More funding and less shaming

Note: I deleted >1000 words and decided to post a summary instead.

Jacob Kaplan Moss slacked me his article today because he knew I’d like it, and we have both had ongoing conversations for years about open-source Funding. It’s worth reading.

I mistakenly submitted the article to the orange website because I assumed someone else already had it. Oops.

I support funding open-source projects. We are trillions of dollars away from providing enough Funding for open-source software before I have the patience to set through any debates about the right or wrong way to fund them. Let’s make a few decades of overfunding mistakes first and then write about how to fix them after there’s enough money flowing to make up for three decades of nothing.
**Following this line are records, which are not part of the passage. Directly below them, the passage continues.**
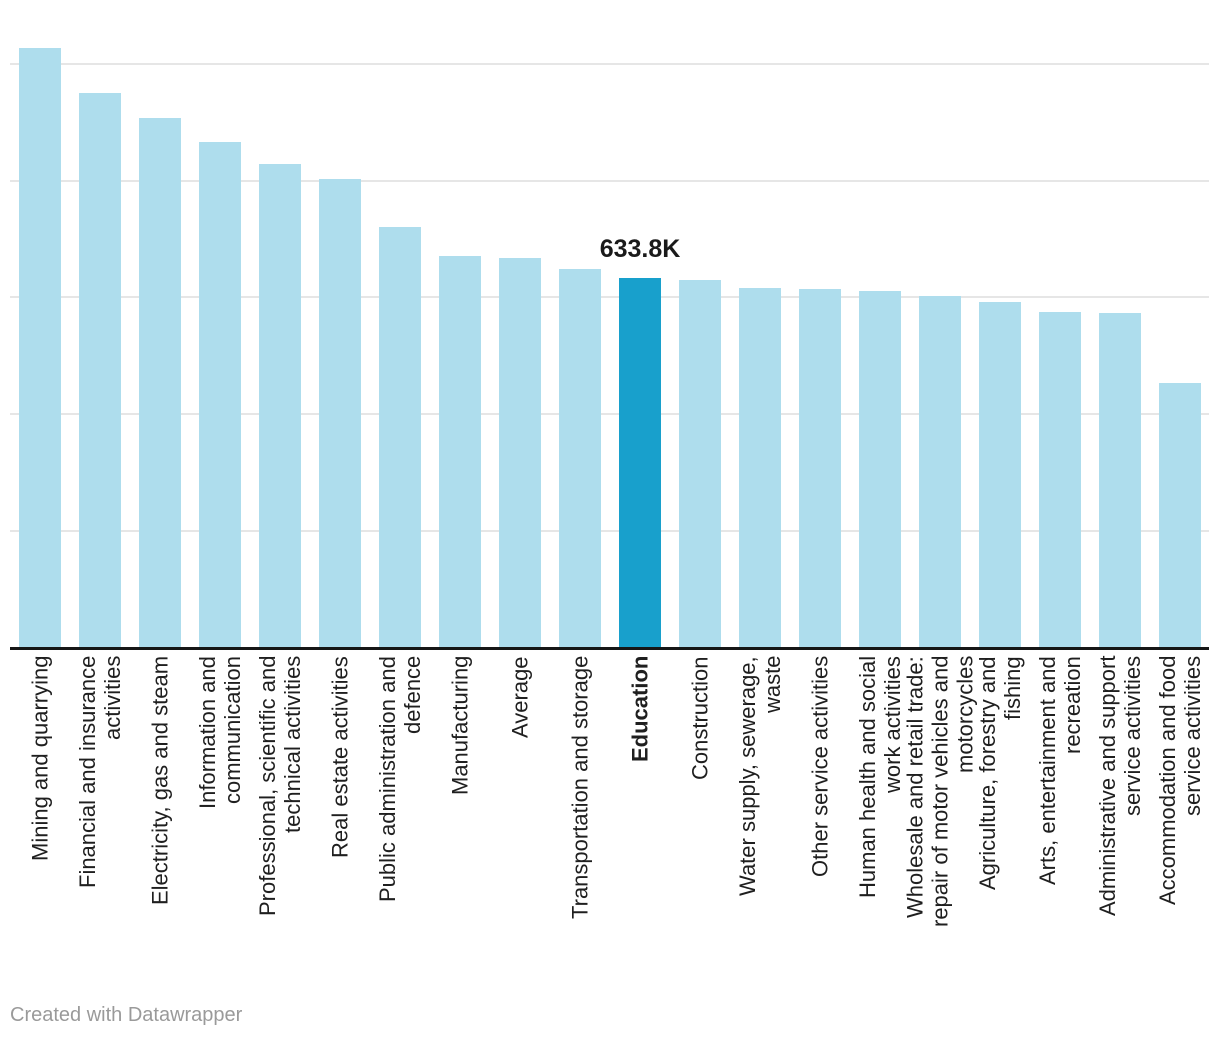  I want to click on x-axis-label-text: Public administration and defence, so click(400, 828).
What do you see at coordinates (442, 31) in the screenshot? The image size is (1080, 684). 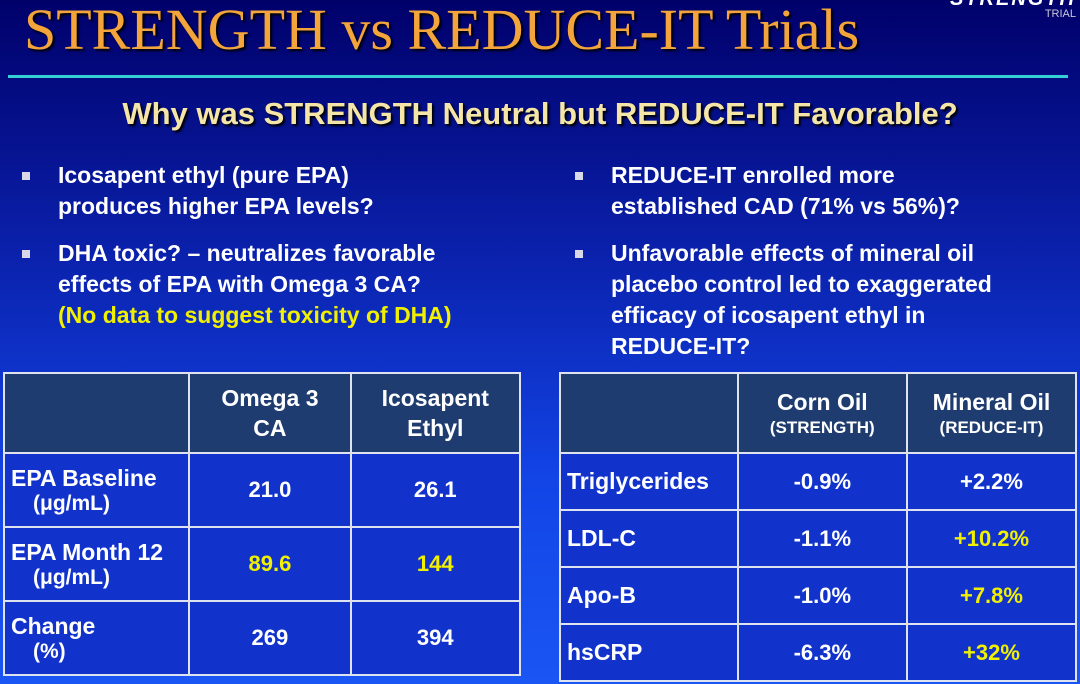 I see `slide-title: STRENGTH vs REDUCE-IT Trials` at bounding box center [442, 31].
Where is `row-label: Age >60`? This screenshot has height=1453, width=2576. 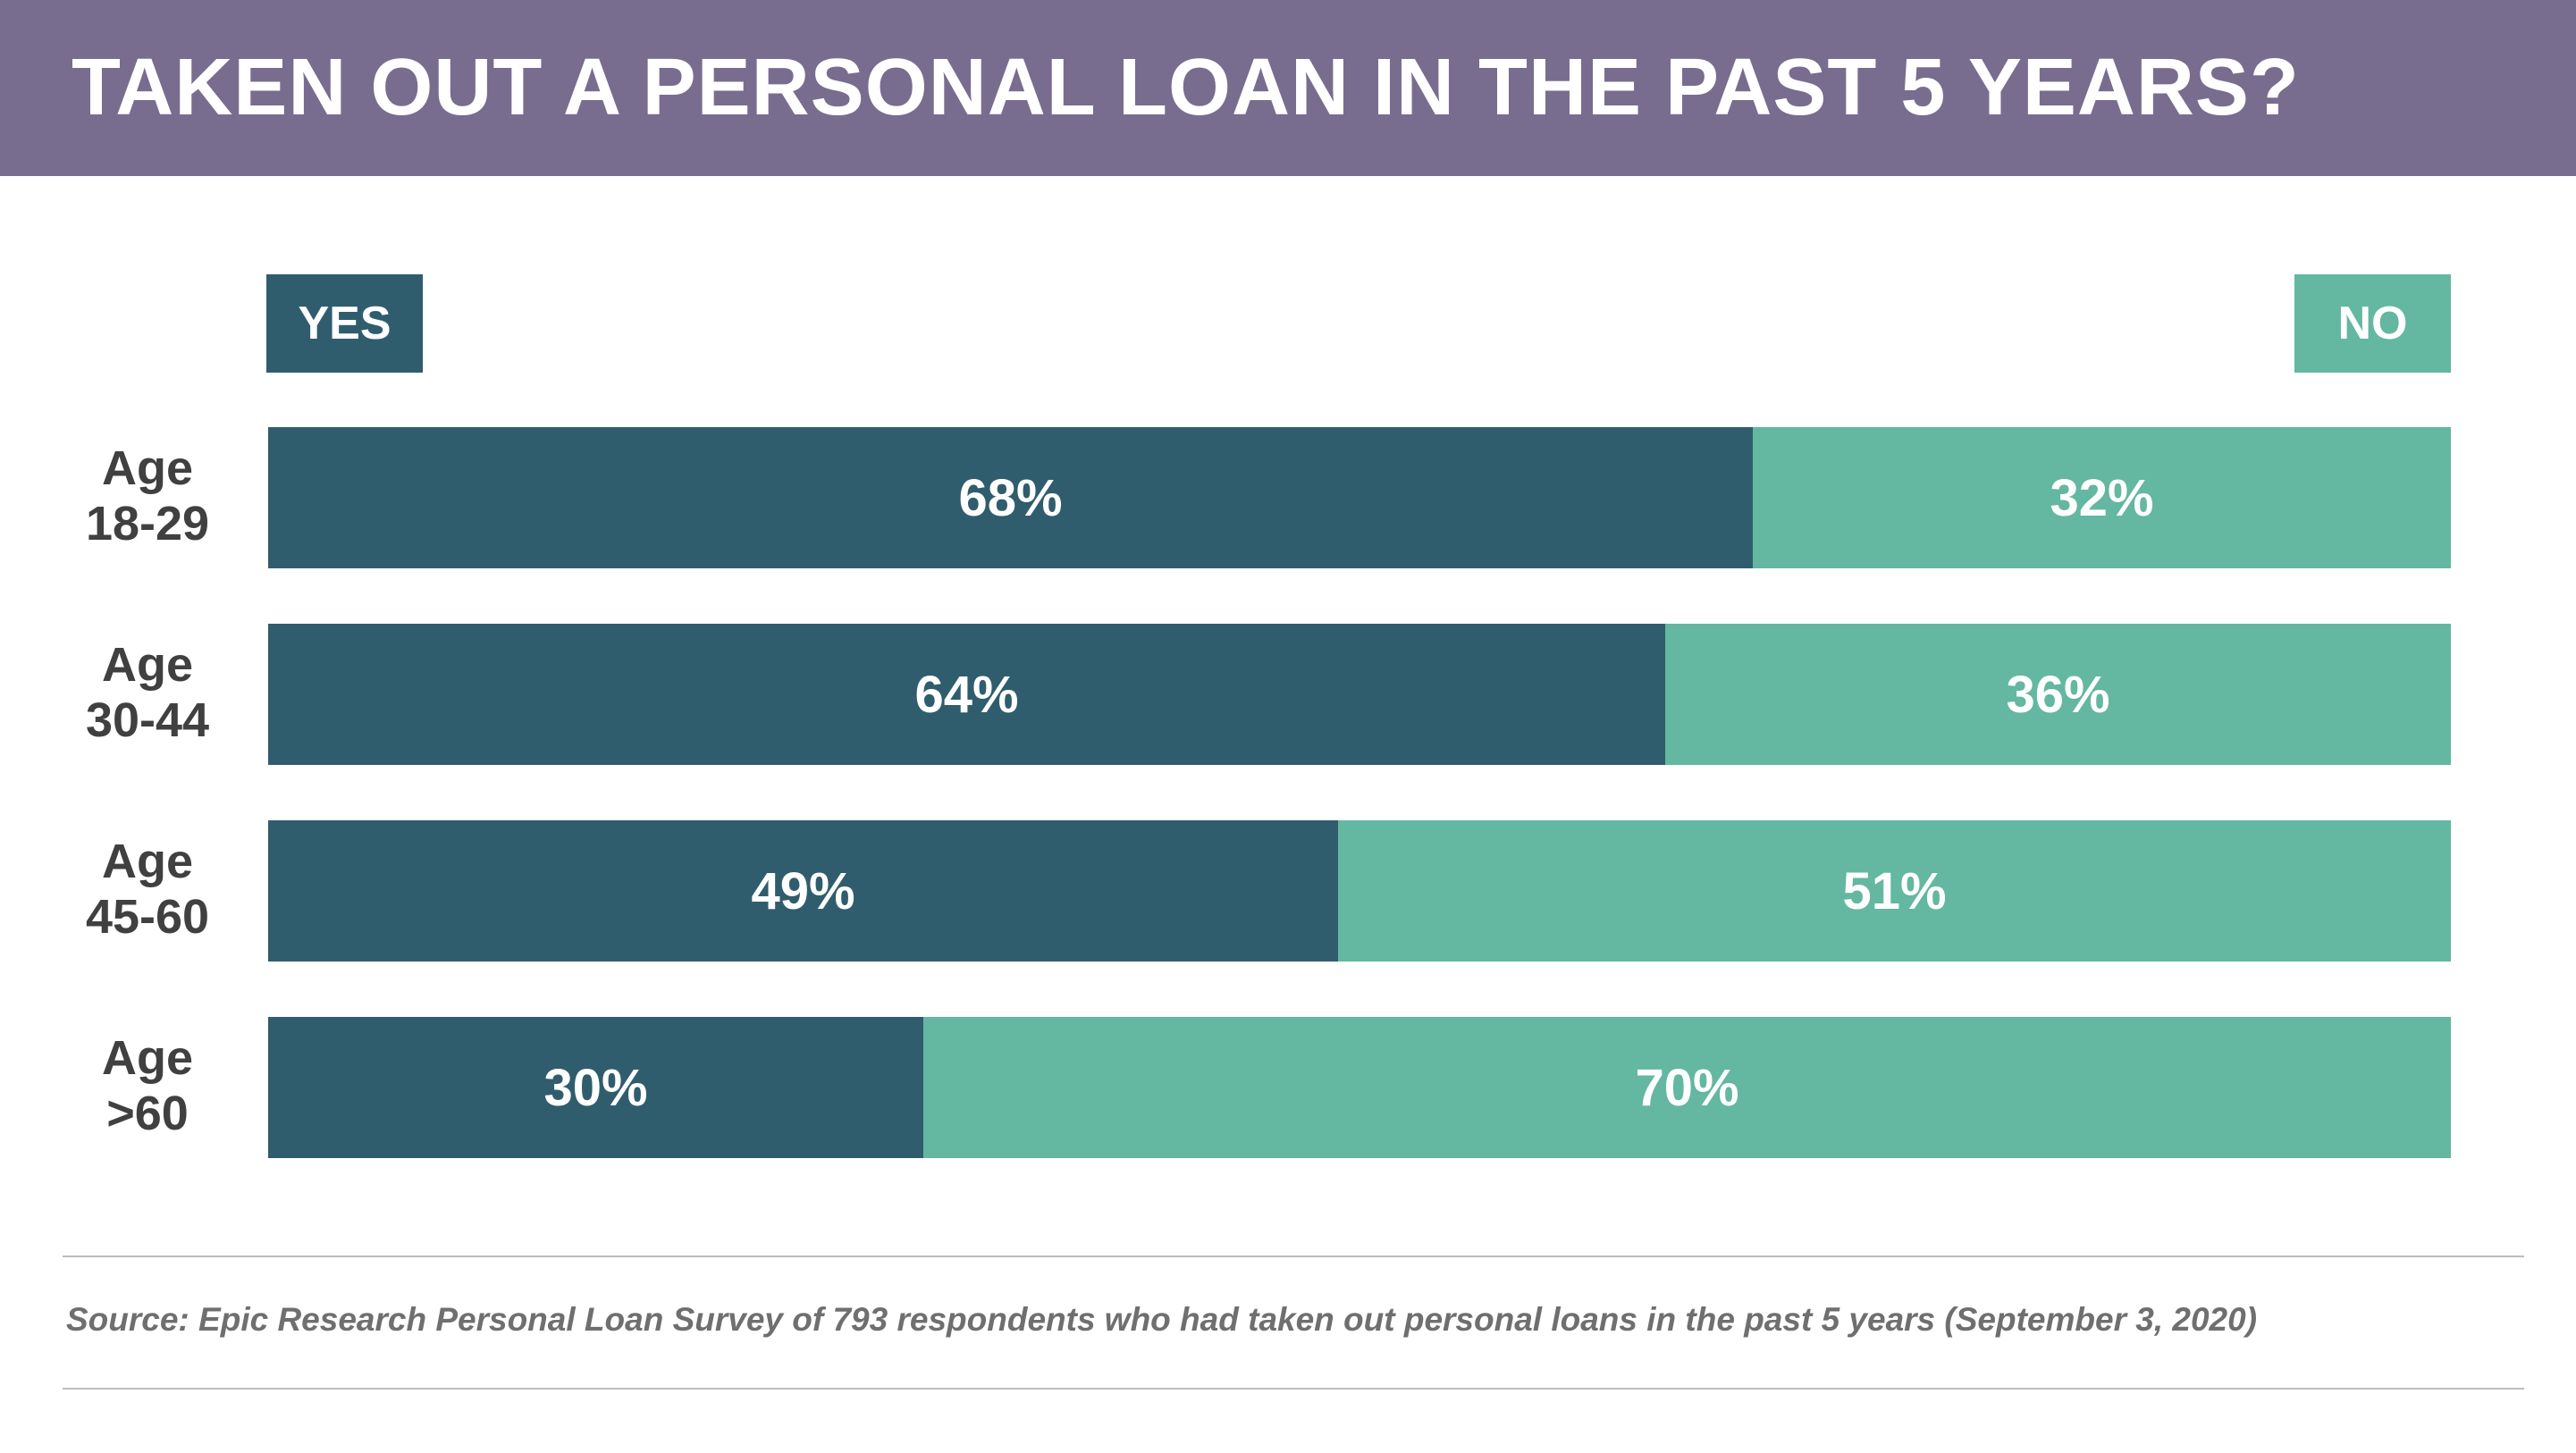
row-label: Age >60 is located at coordinates (147, 1086).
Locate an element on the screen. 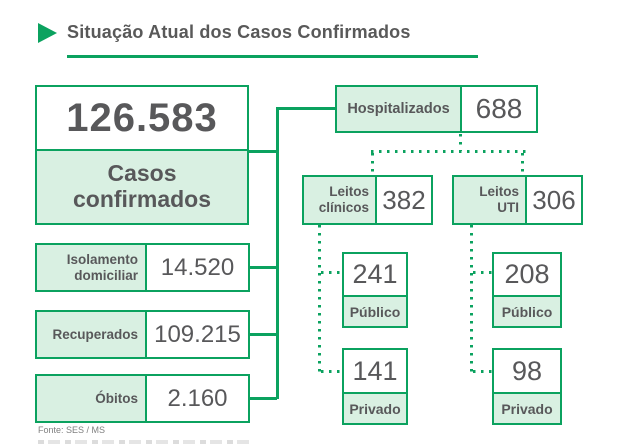 The height and width of the screenshot is (445, 625). hospitalized-connector-line is located at coordinates (306, 108).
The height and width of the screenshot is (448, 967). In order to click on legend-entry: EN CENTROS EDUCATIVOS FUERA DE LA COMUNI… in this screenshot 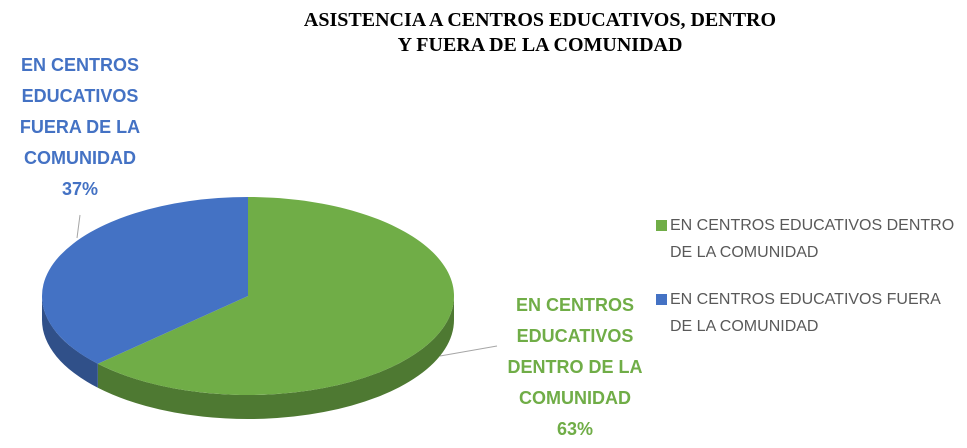, I will do `click(808, 313)`.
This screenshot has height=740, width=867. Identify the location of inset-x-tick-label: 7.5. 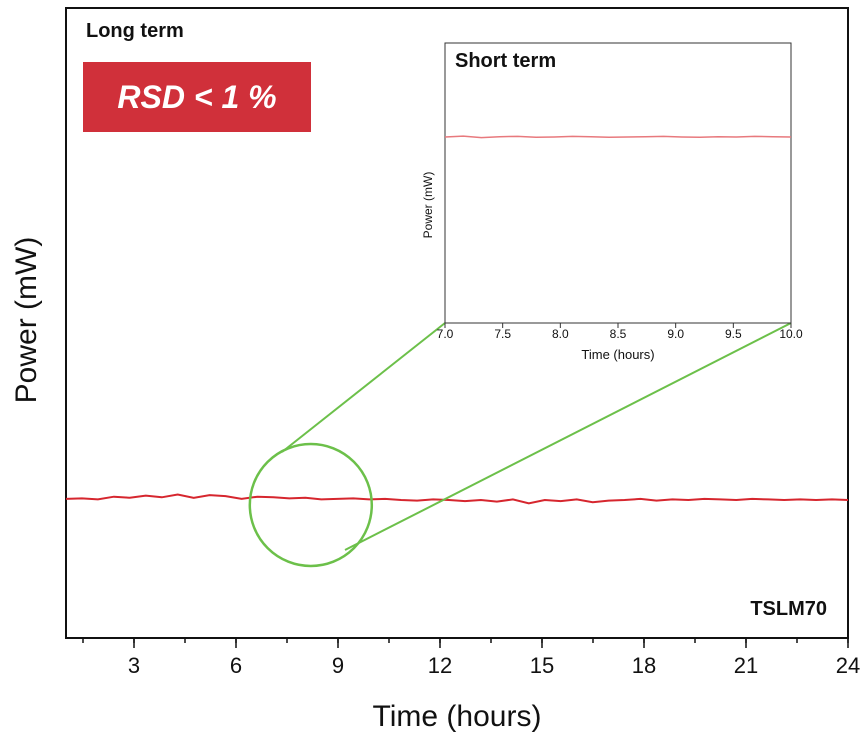
(502, 334).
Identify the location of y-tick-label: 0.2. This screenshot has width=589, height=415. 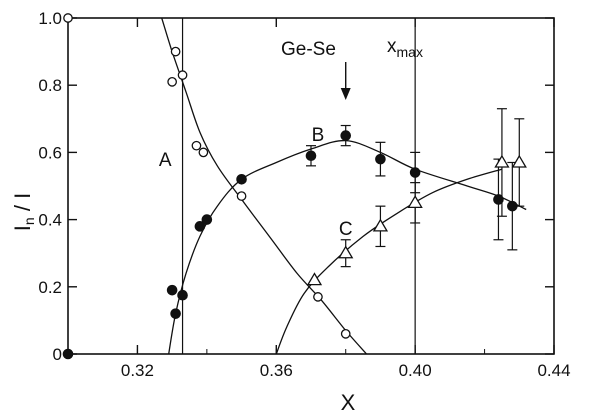
(50, 288).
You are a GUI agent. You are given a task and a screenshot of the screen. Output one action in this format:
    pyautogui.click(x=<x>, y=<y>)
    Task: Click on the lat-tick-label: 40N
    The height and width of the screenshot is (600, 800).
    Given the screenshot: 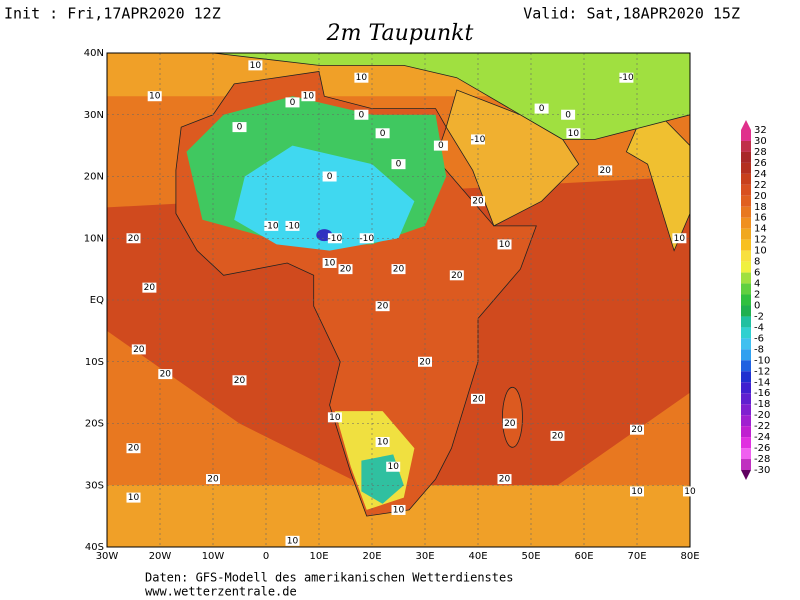 What is the action you would take?
    pyautogui.click(x=94, y=54)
No one owns the term open source despite the good intentions of organizations that were formed to market open source to businesses. While the foundations focused their energies on infighting, shaming companies founded on open source projects, fundraising to big tech companies, and refusing to address developer’s real needs, developers kept writing and releasing open source projects, and we all moved on.

I started releasing and licensing projects as GPL in the 90s, MIT in the 00s, BSD in the 10s, and now I lean more towards PolyForm and the licenses that push back against Cloud companies. As an open-source developer, I have rights and never asked for anything outside of attribution. The organizations that claim to understand what open source is lost their way and lost their right to assert that they know and understand what open source software is and means.

To wrap this up, because it was a long week, we need less shaming and more funding for open source projects and their maintainers.